Mysuru, (DHNS): The extension of the Kannada course for non-Kannadiga officials, to all non-Kannadigas from this year, has evoked a good response.
The Kannada and Culture directorate and the city-based Central Institute for Indian Languages (CIIL) have been offering a 12-month postal course in Kannada, under distant education system, to non-Kannadiga government employees in the state, since 1985. The course usually begins on November 1 to mark Kannada Rajyothsava.
All employees of municipal bodies, electricity supply companies and corporations, KSRTC, universities, schools and colleges, nationalised banks and other establishments that get government aid can enroll for the course. Those who pass the course get an exemption from the Kannada exam conducted by the Karnataka Public Service Commission for non-Kannadiga officials. The officials, who attend the contact classes and exams of the course, get attendance under OOD.
Now, the course is extended to any non-Kannadiga, in view of popularising the language and to encourage people to learn it. Those who apply for the course should be in the age group of 18 to 50 years and should have passed SSLC or an equivalent exam.
The applicants should send a demand draft for Rs 250, along with the application. They will get the study materials in 20 chapters. Application forms are available with the in-charge officer, Postal Kannada Course Project, CIIL, Manasagangothri, Mysuru, 570 006.
One can send a self-addressed envelop, with a stamp for Rs 5, to the officer, for the form. Kavitha Selvam, a housewife, from Tamil Nadu, said, she is in the city since five years and has learnt to speak and read Kannada a bit by interacting with the people. “However, these days, people have no patience to teach others.
People either try to speak in our language, or bluntly refuse to interact. So, this course will be of immense help to learn Kannada, in a formal way,” she said.
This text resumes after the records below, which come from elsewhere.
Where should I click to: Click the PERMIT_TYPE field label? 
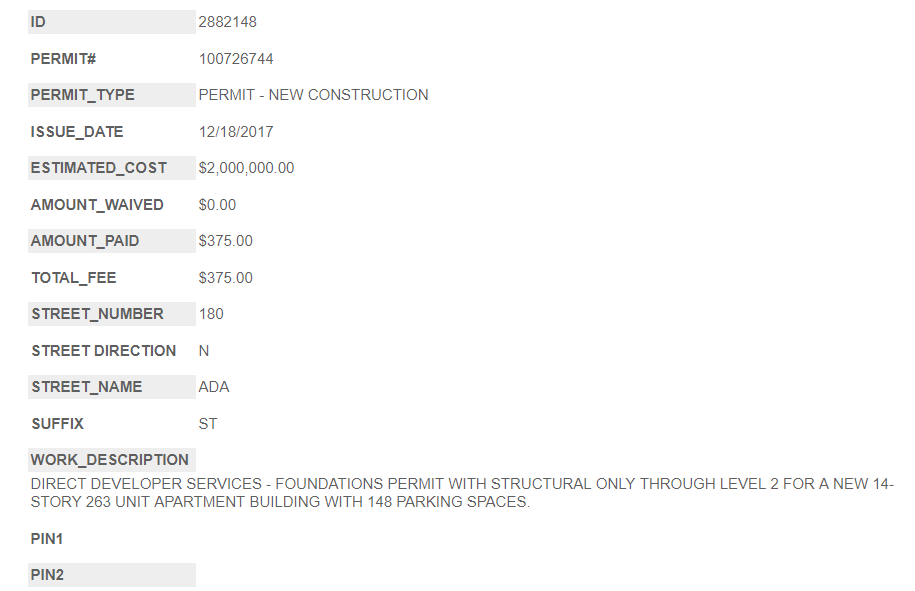82,95
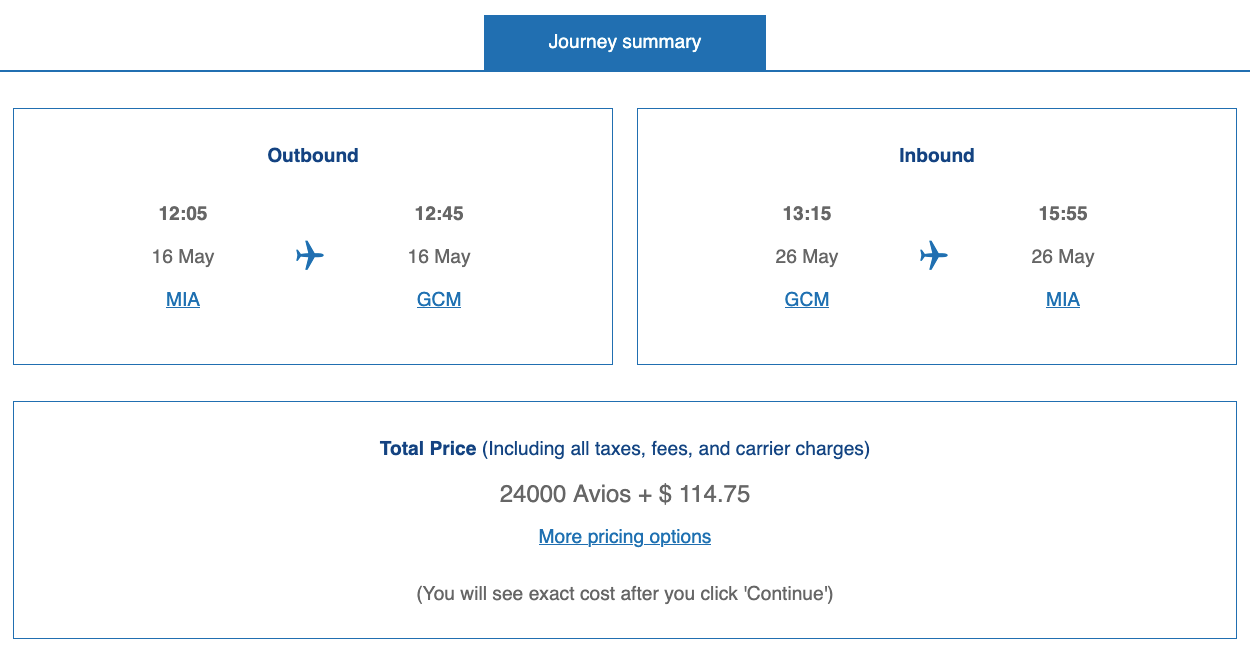Click the 16 May departure date
Screen dimensions: 1250x646
182,256
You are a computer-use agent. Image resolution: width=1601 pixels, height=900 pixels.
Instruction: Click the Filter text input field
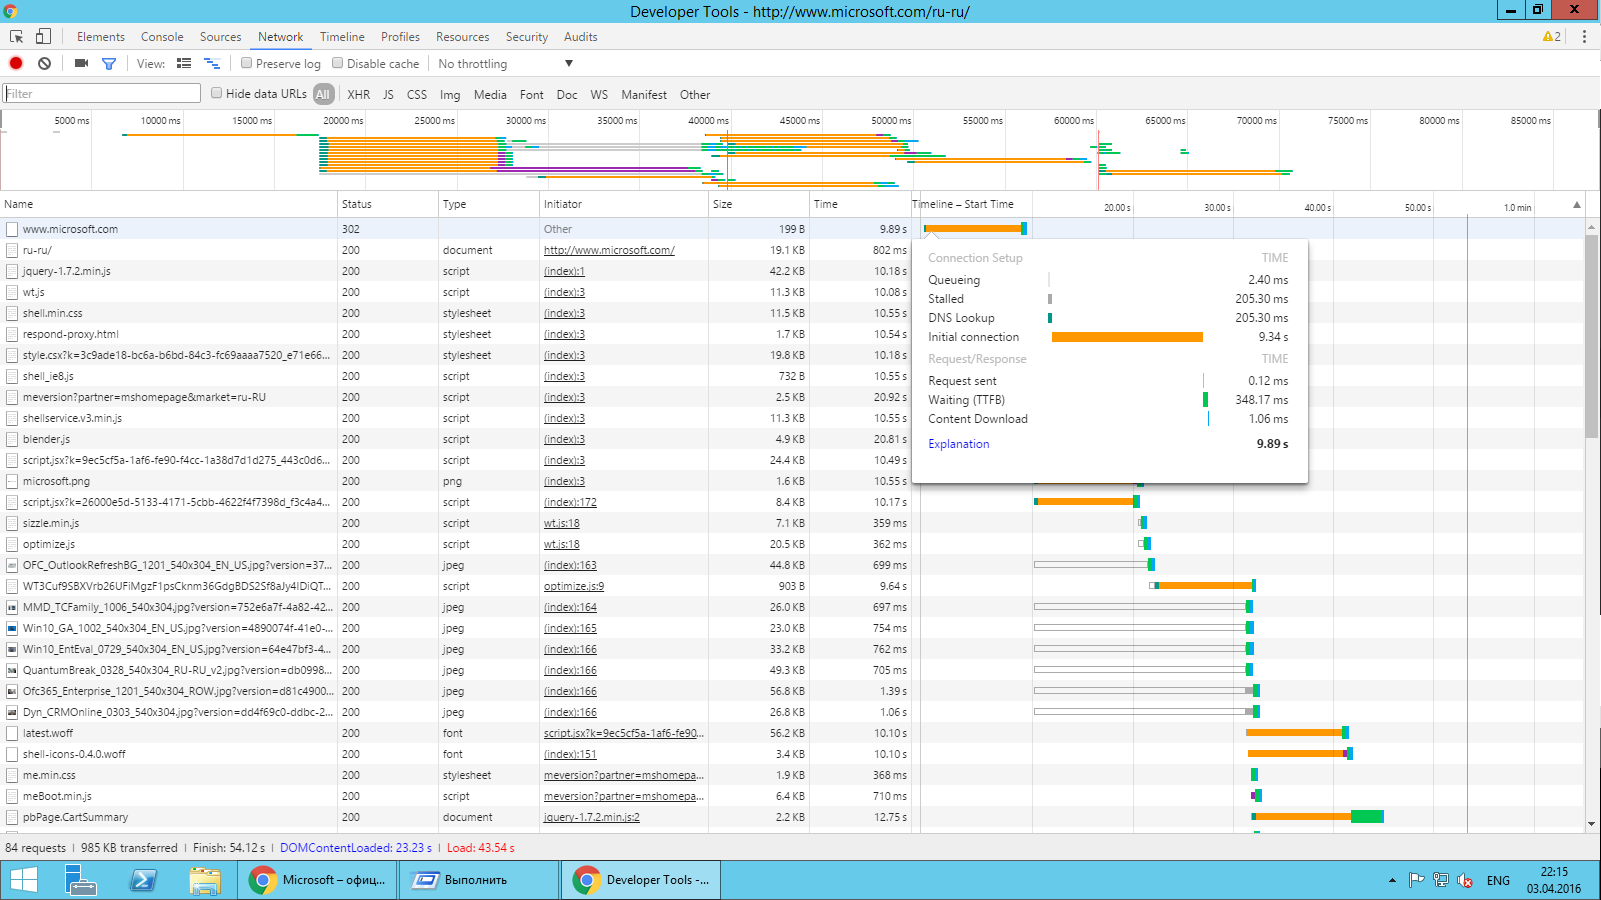click(102, 93)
Saloni Misra, an employee of a stock broking firm, said, “I came here as my husband, a Central government employee, was transferred to the city. In office and for official correspondence, I largely depend on either English or Hindi.
But, when I interact with our investors, it is better to communicate in their language. Even though I have picked up Kannada, I lack the confidence. I check and cross-check the meaning of the words I use every time. There is no flow of thought in Kannada. I hope the Kannada course will give me confidence,” she said.